A religião também pode se tornar má quando, ao invés de doarmos os nossos excessos às instituições sérias de caridade, como a Oxfam, doamos para um pastor ou padre que usa a maior parte dos rendimentos para reinvestir na própria igreja, que muitas vezes é confundida com um negócio empresarial - com a vantagem de não pagar impostos. Em 'A vida que você pode salvar', Peter Singer, que é ateu, mostra através do princípio da igual consideração de interesses que nós temos um dever moral de colaborar com os mais necessitados, sendo a maneira mais eficiente de fazê-lo pesquisando quais são as instituições de caridade sérias e eficientes, para que o dinheiro doado seja bem empregado. Infelizmente, os religiosos em geral são convencidos de que melhorarão o mundo quando investem na própria igreja, que 'trará mais almas' para Jesus, Shiva, Buda ou Alá, ao invés de pensar em contribuir de fato e diretamente com aqueles que podem estar a milhares de quilômetros de distância e cujas dores, sonhos e anseios são tão importantes quanto qualquer outro. A doação, quando se aceita o princípio da igual consideração de interesses, se torna algo imperativo categórico e isso independe de crença em almas ou deuses.
Vejo
que o pior legado da religião são os códigos de conduta, um guia moral para a vida. Não há Ética ou Moral nas assertivas religiosas, já que a Ética é algo em contínua construção pelo exercício do princípio da razão; nas religiões, ao contrário, há um guia pronto e acabado.

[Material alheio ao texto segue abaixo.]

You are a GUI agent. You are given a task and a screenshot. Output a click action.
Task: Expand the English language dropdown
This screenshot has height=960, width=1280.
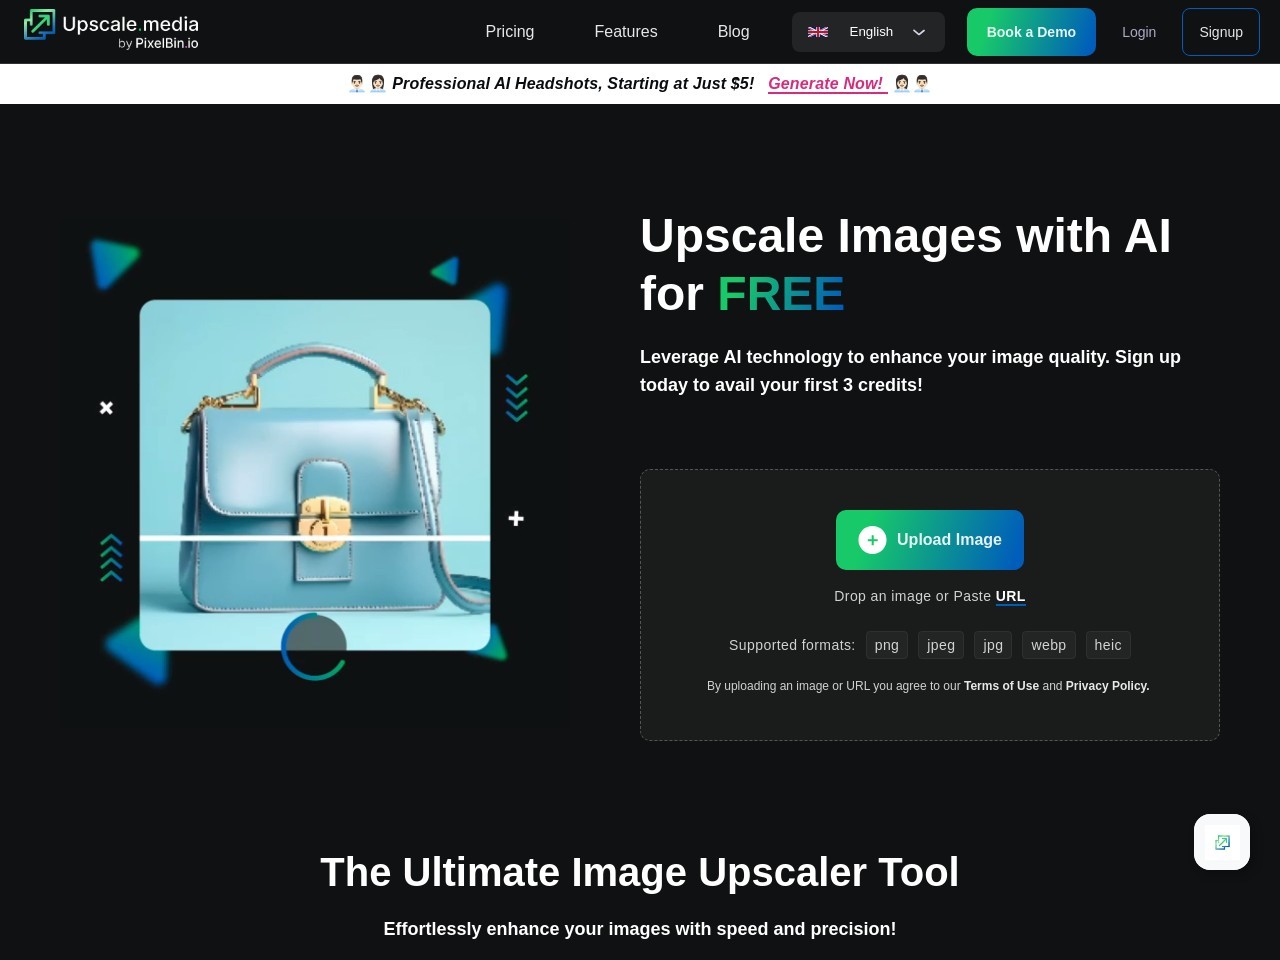click(870, 32)
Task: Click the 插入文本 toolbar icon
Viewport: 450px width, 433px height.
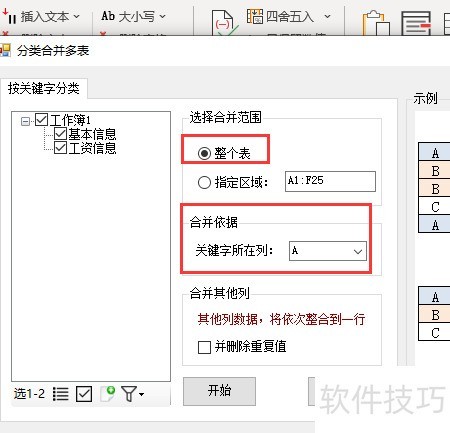Action: [x=41, y=16]

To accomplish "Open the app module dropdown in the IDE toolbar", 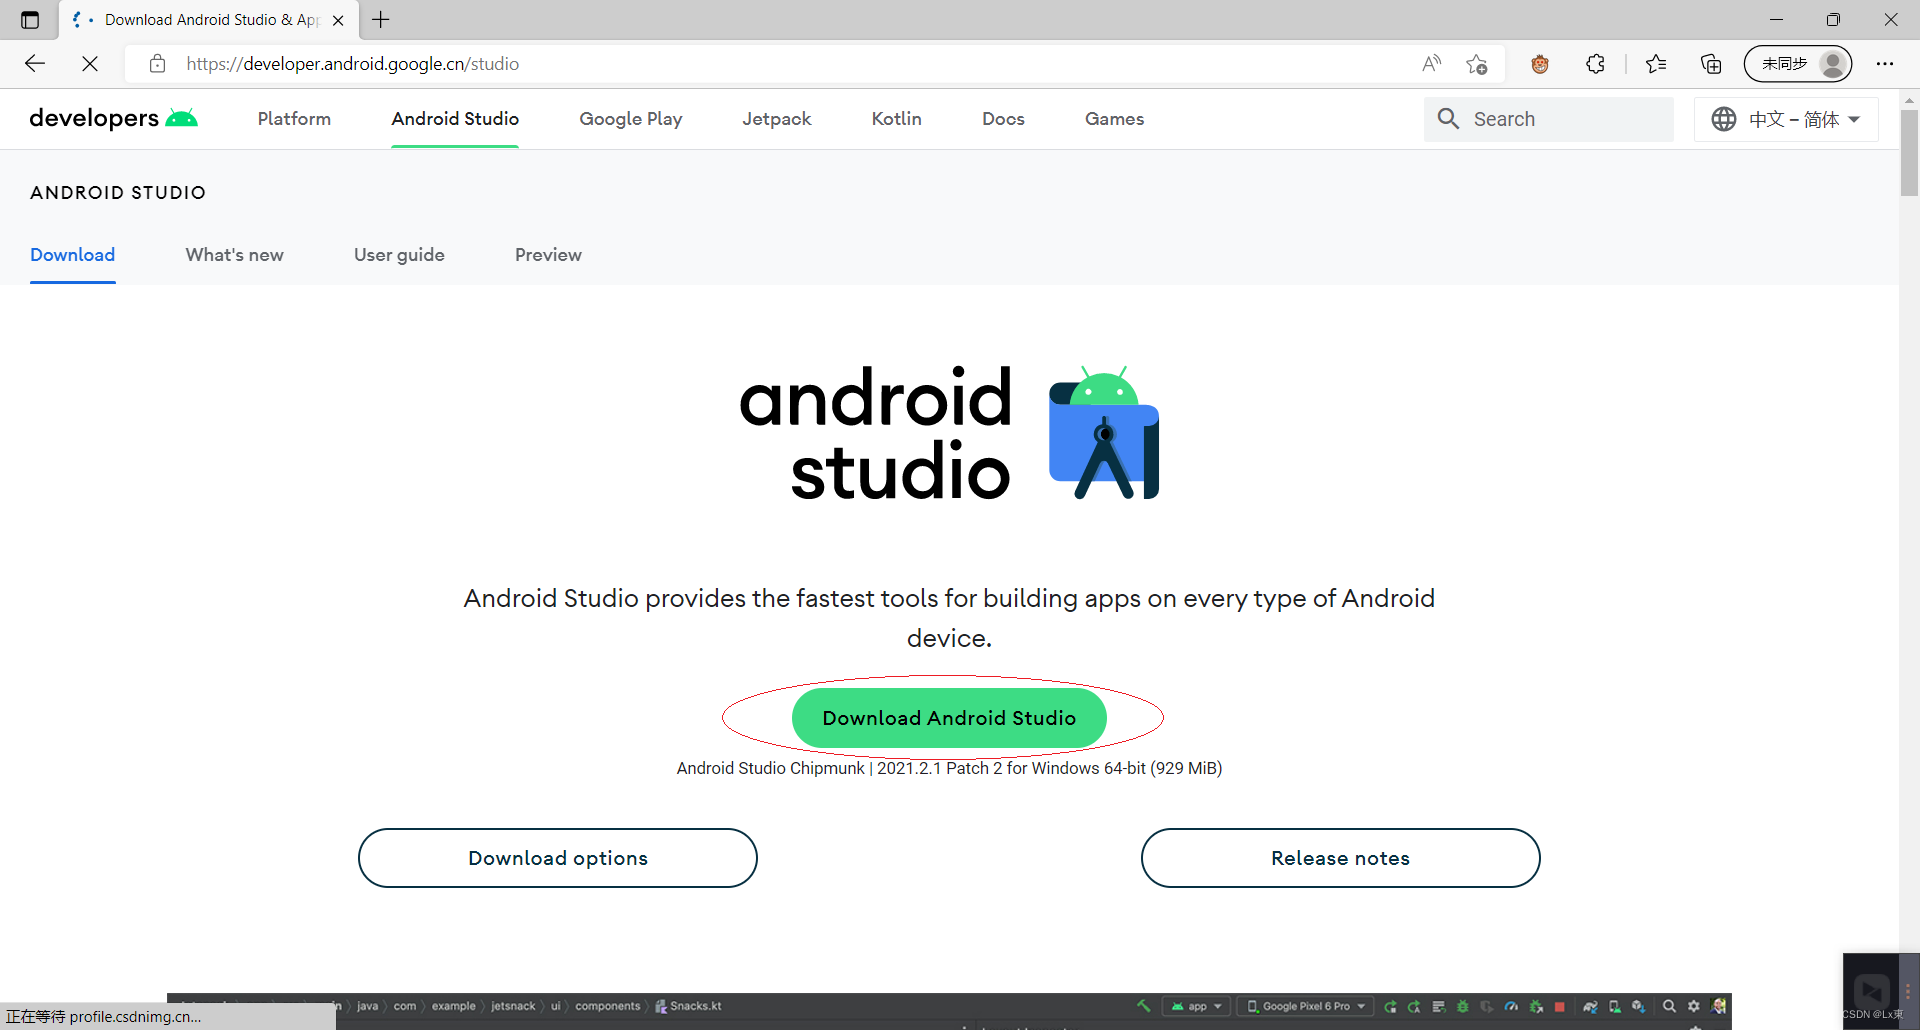I will [1197, 1006].
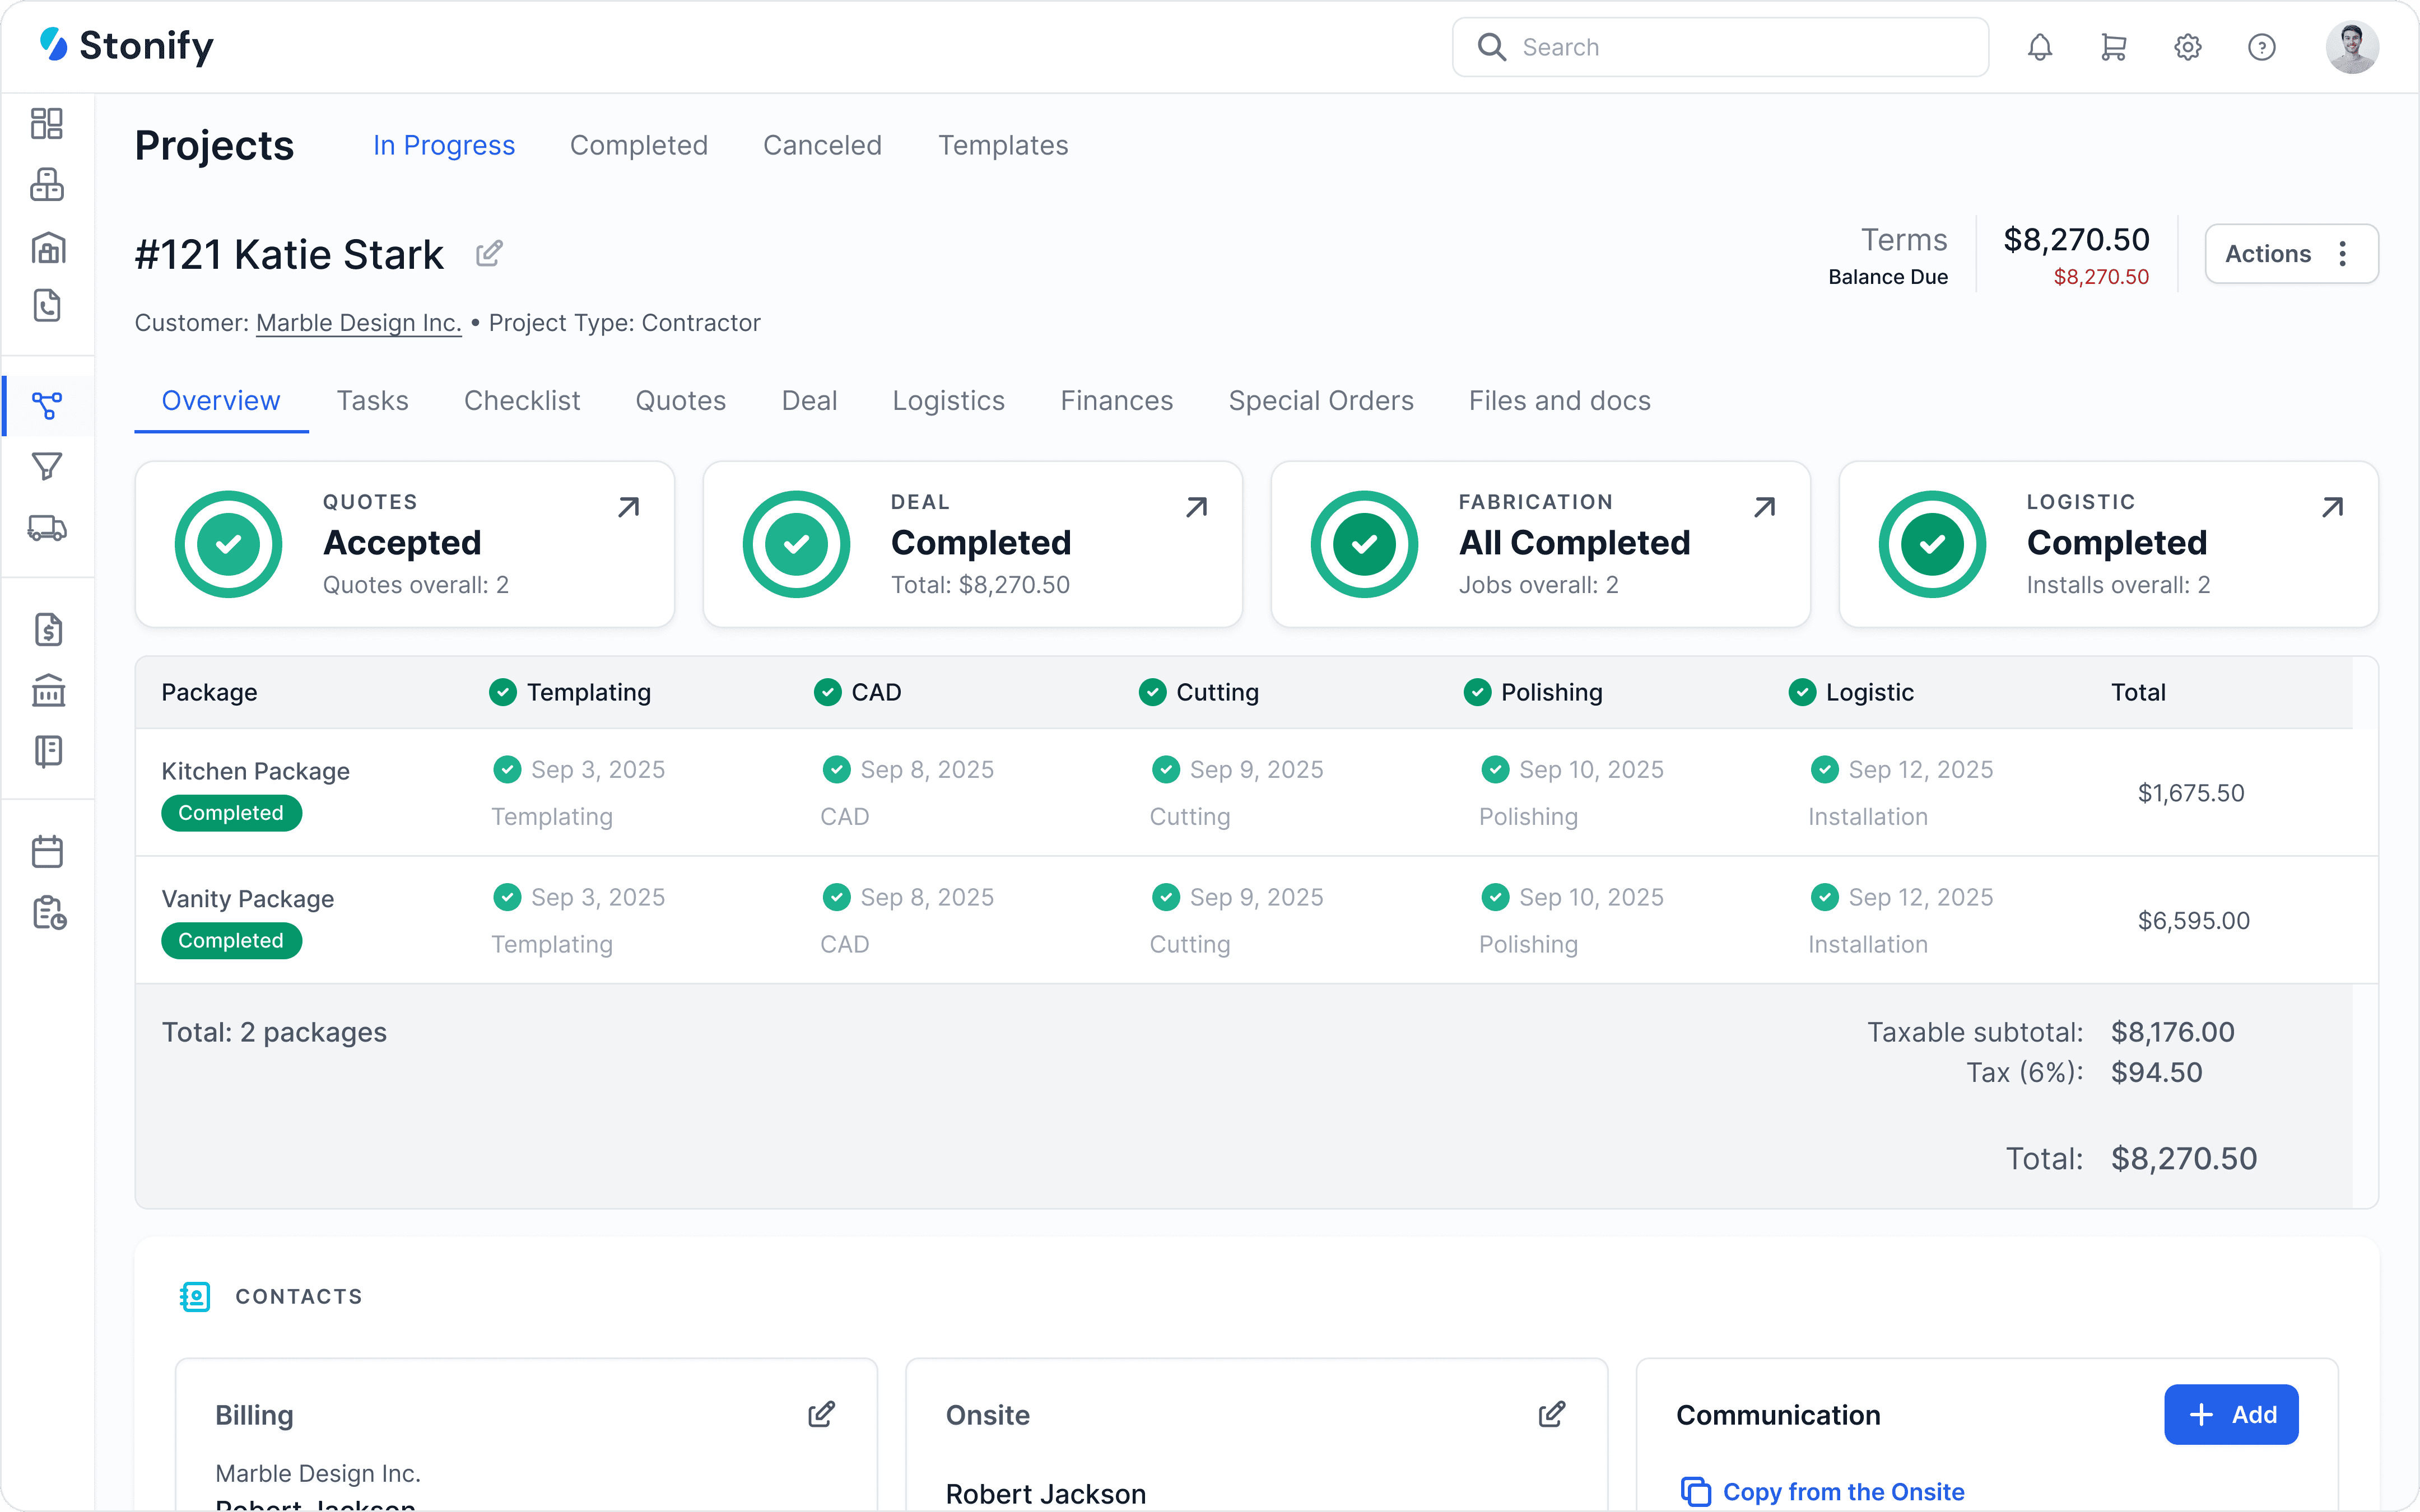Open the funnel icon in sidebar
2420x1512 pixels.
[x=47, y=466]
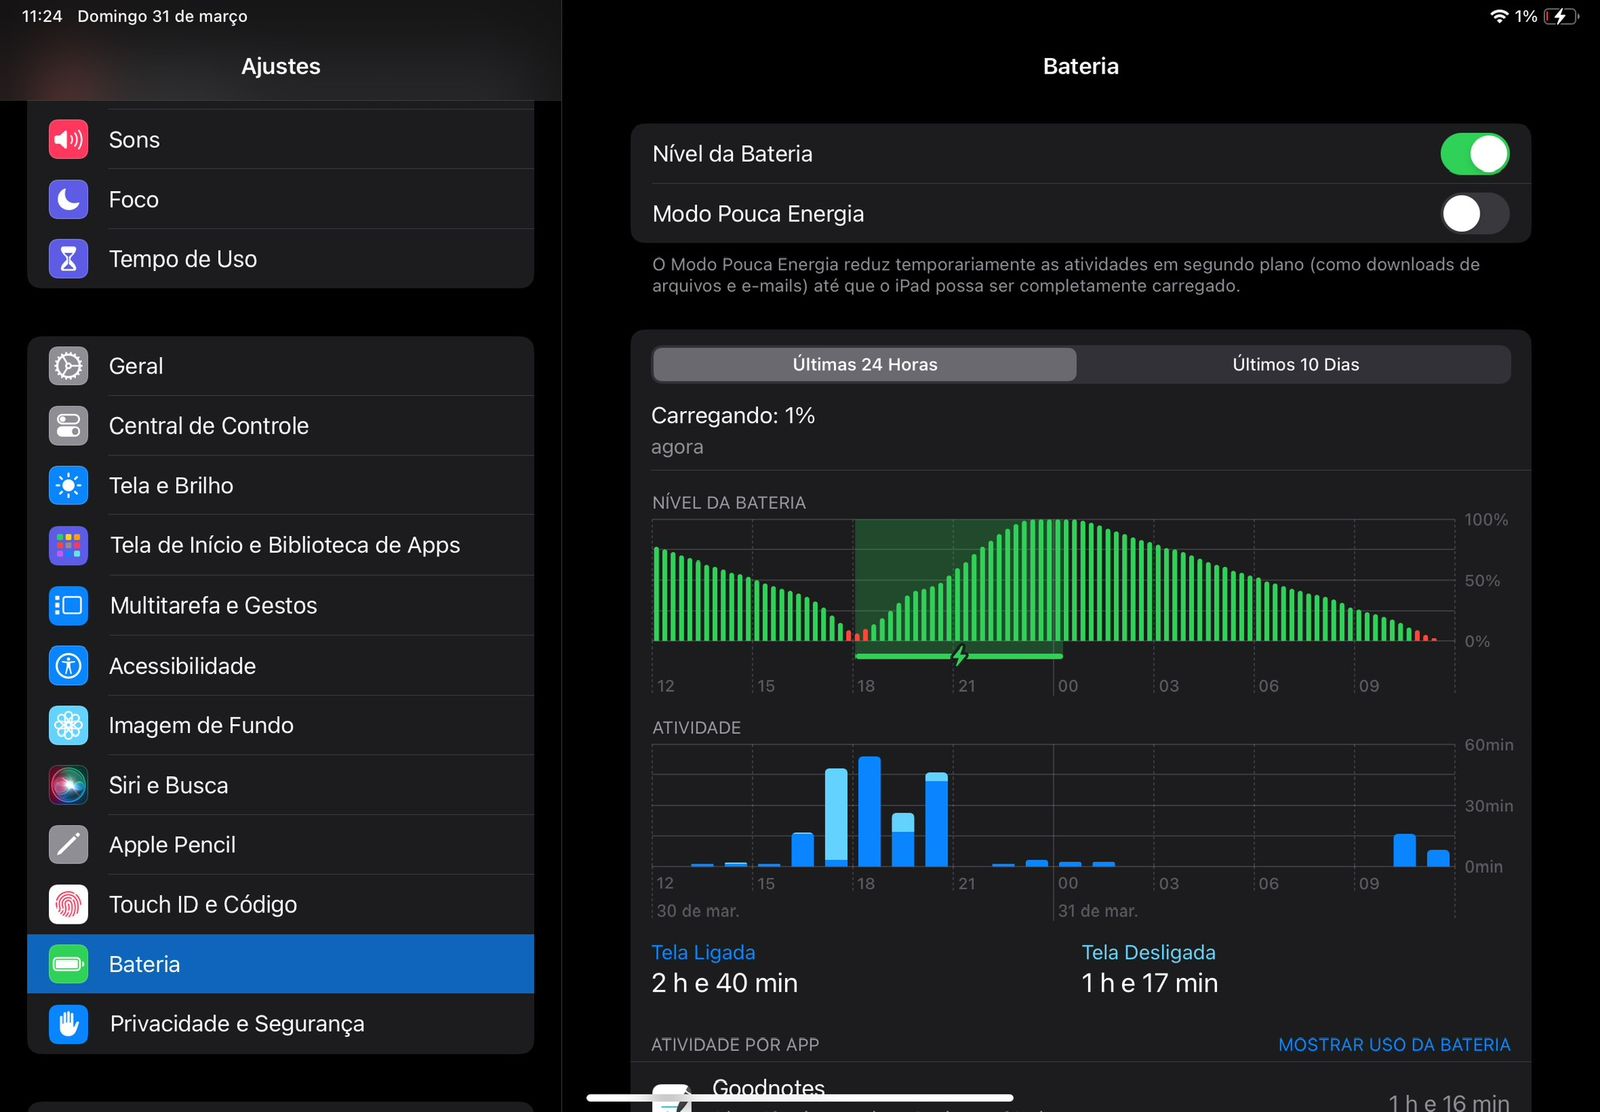Select the Geral gear icon
Screen dimensions: 1600x1112
pyautogui.click(x=68, y=366)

Os mitos, como um todo, tiveram
sua utilidade na época em que foram criados, mas tais conceitos vistos num
mundo contemporâneo em que desenvolvemos Filosofia e Ética, são por
demais primitivos. A Ética substituiu o que seria um 'ditador
universal', como diria Christopher Hitchens, que poderia punir aqueles que não agissem da maneira como
ele disse através de algum homem iluminado.
Os códigos primitivos das
mitologias seguiam os costumes de suas épocas e podem ter sido úteis
naquele tempo, mas hoje em dia soa muitas vezes como algo absurdo e fora
da realidade. Estamos na Era da Razão e é importante concebermos que na evolução do pensamento humano, a Ética cobra seu espaço.